EXERCISE DIRECTIONS:
Will you return, word for word, the stretch of the items from the line containing "Click the Core Principles heading" through the line containing "coord(175,89)", both of those lines included? Leave the pictures out of your answer.

SUPPLIED MATERIAL:
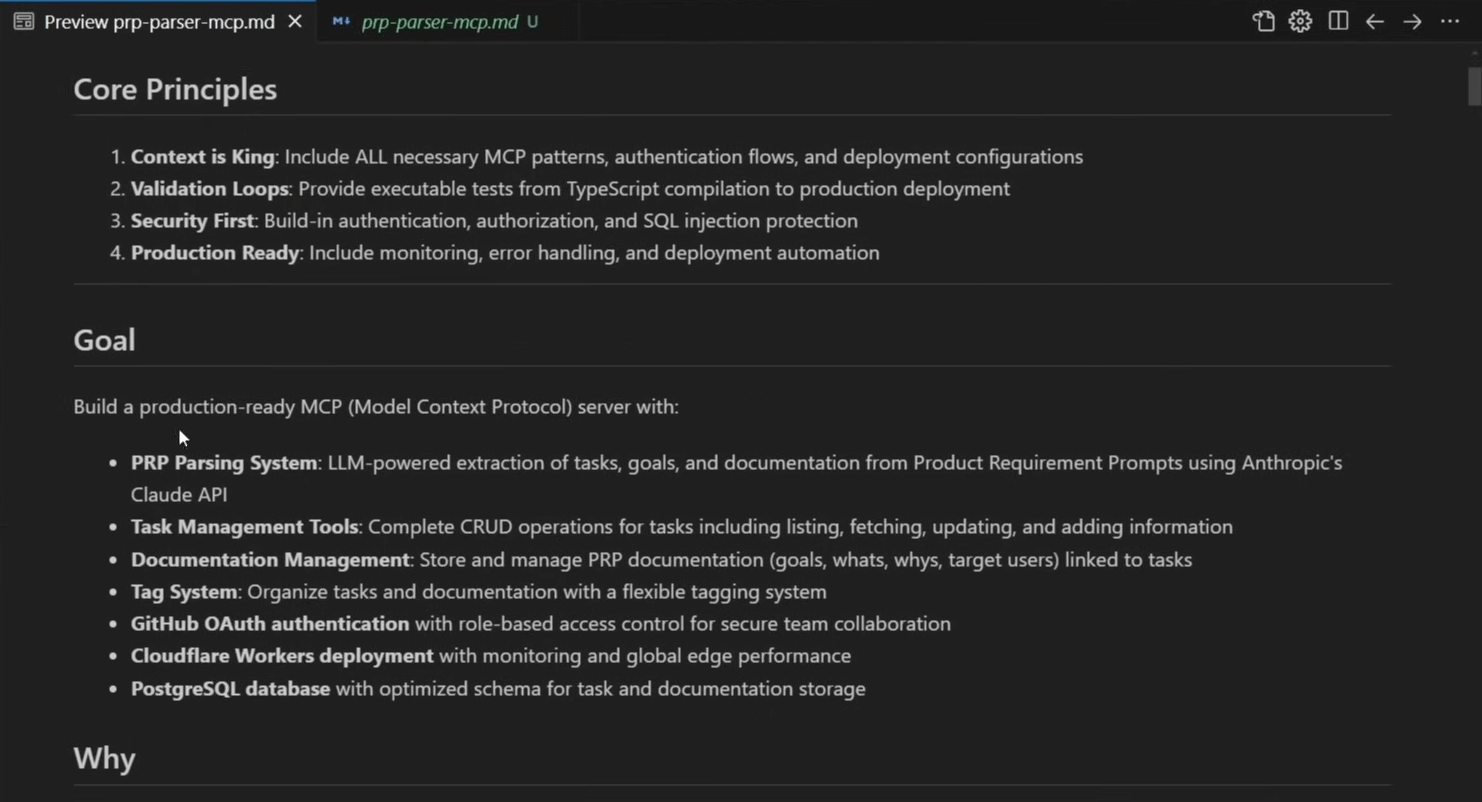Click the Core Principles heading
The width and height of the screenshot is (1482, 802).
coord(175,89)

---

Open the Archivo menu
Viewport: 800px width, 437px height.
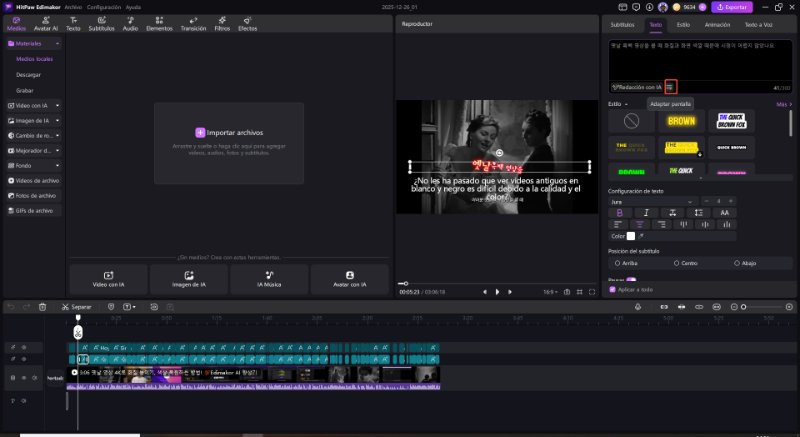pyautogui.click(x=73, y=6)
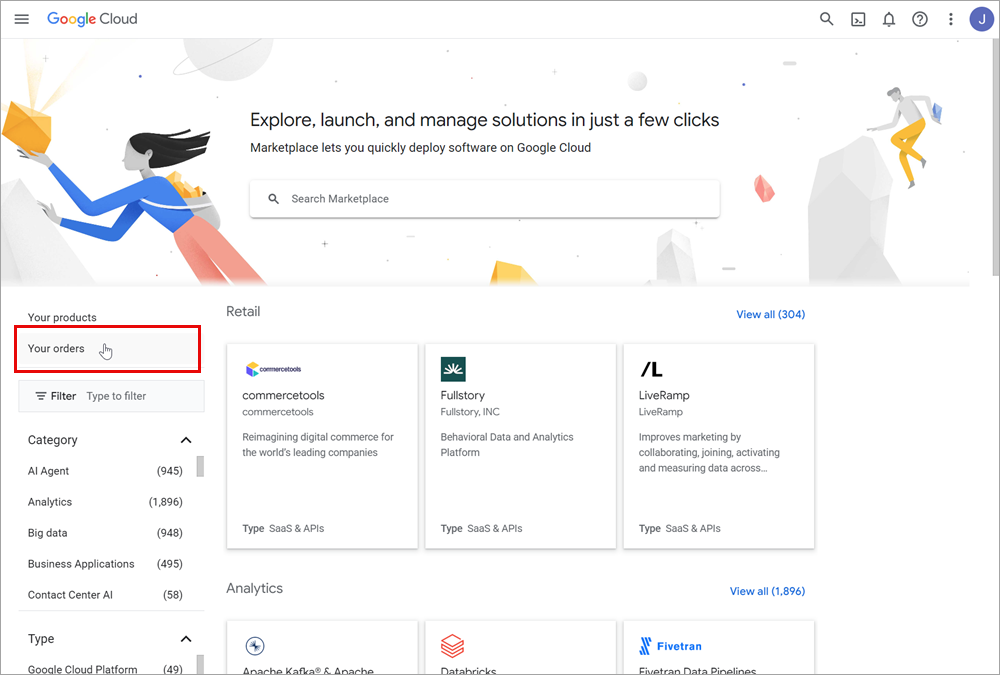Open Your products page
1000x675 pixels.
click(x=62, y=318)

==

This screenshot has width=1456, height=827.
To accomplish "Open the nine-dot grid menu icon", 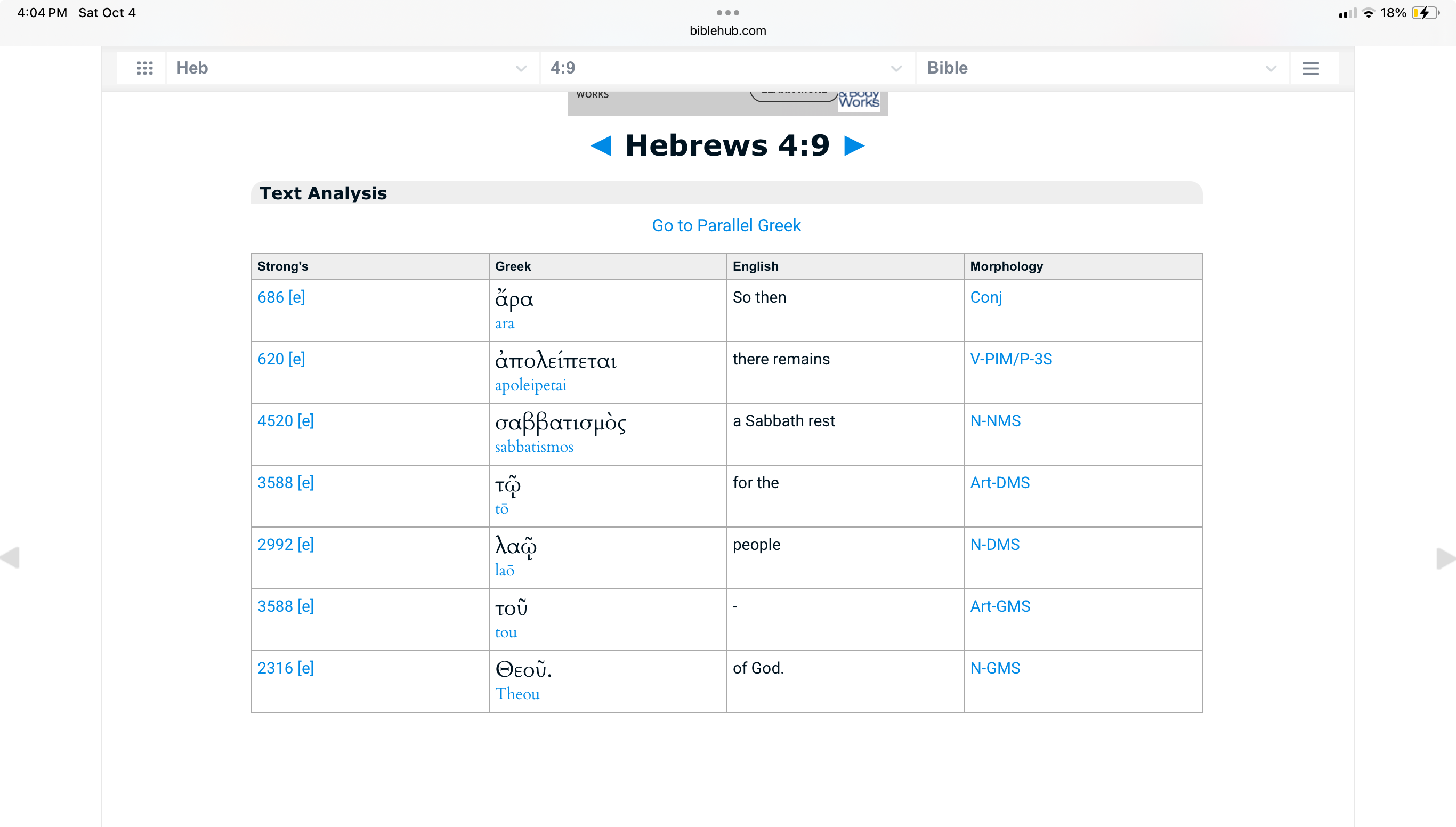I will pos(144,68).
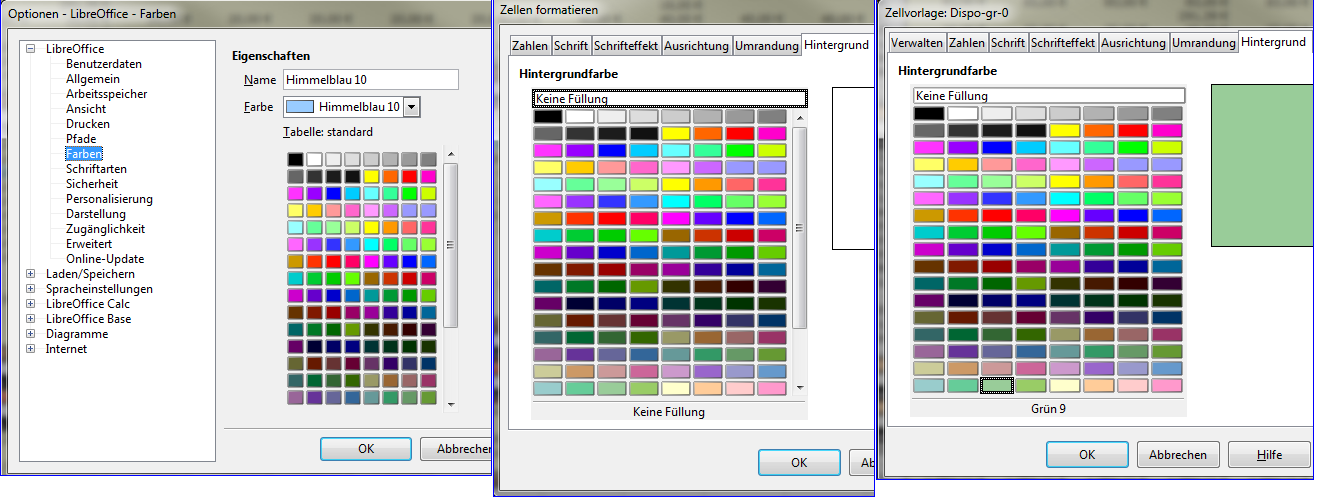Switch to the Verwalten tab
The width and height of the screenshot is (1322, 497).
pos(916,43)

CORRECT ANSWER:
Click the Core Principles heading
The width and height of the screenshot is (1482, 802).
coord(175,89)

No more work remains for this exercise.